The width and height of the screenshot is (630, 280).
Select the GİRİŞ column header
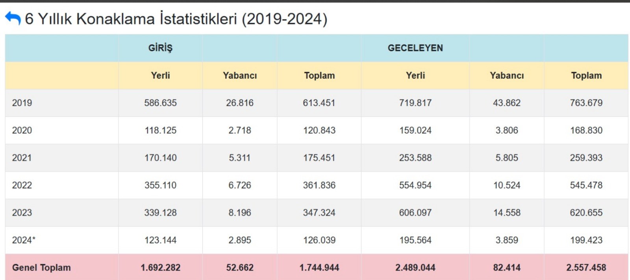point(161,48)
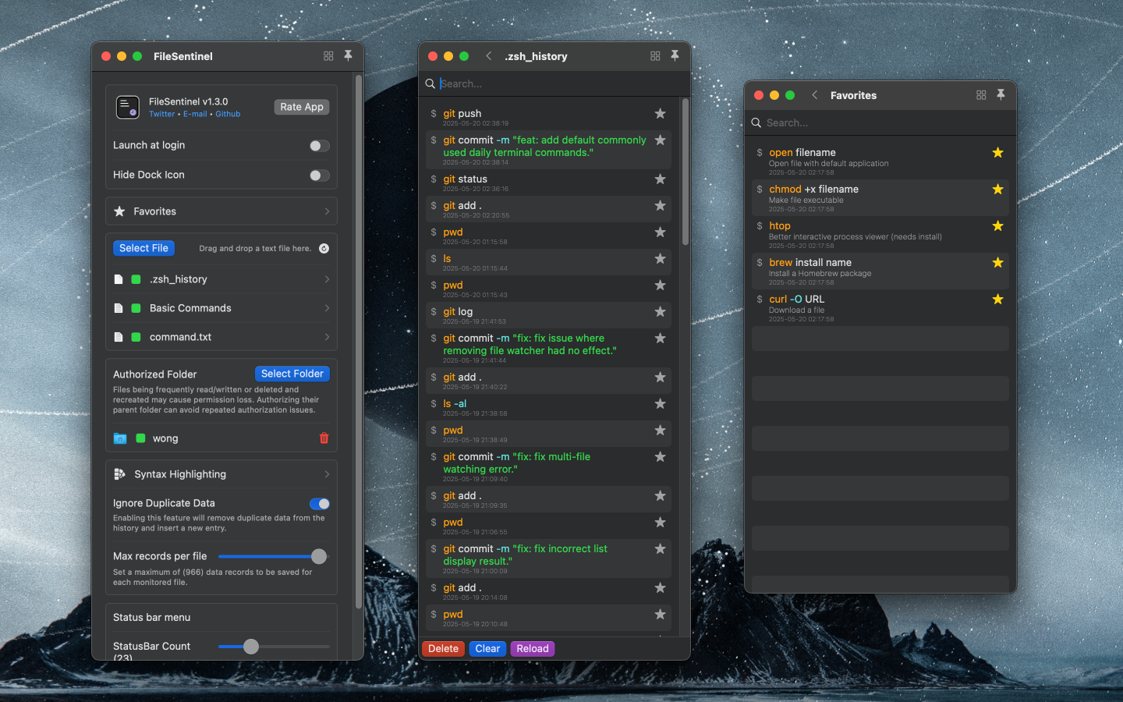Screen dimensions: 1123x702
Task: Expand the Favorites section
Action: click(221, 211)
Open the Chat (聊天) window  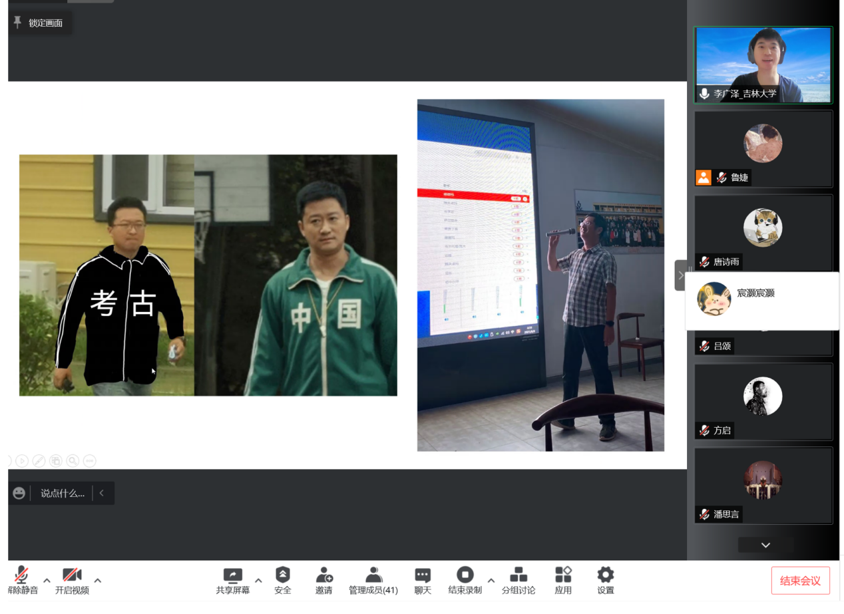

**Action item**
Only the pictures stay out; everything else in the listing above must be repeated exactly.

**Answer section**
The width and height of the screenshot is (630, 280).
Select the GİRİŞ column header
point(161,48)
Screen dimensions: 1123x702
Task: Expand the Favorites section
Action: click(221, 211)
Open the Chat (聊天) window  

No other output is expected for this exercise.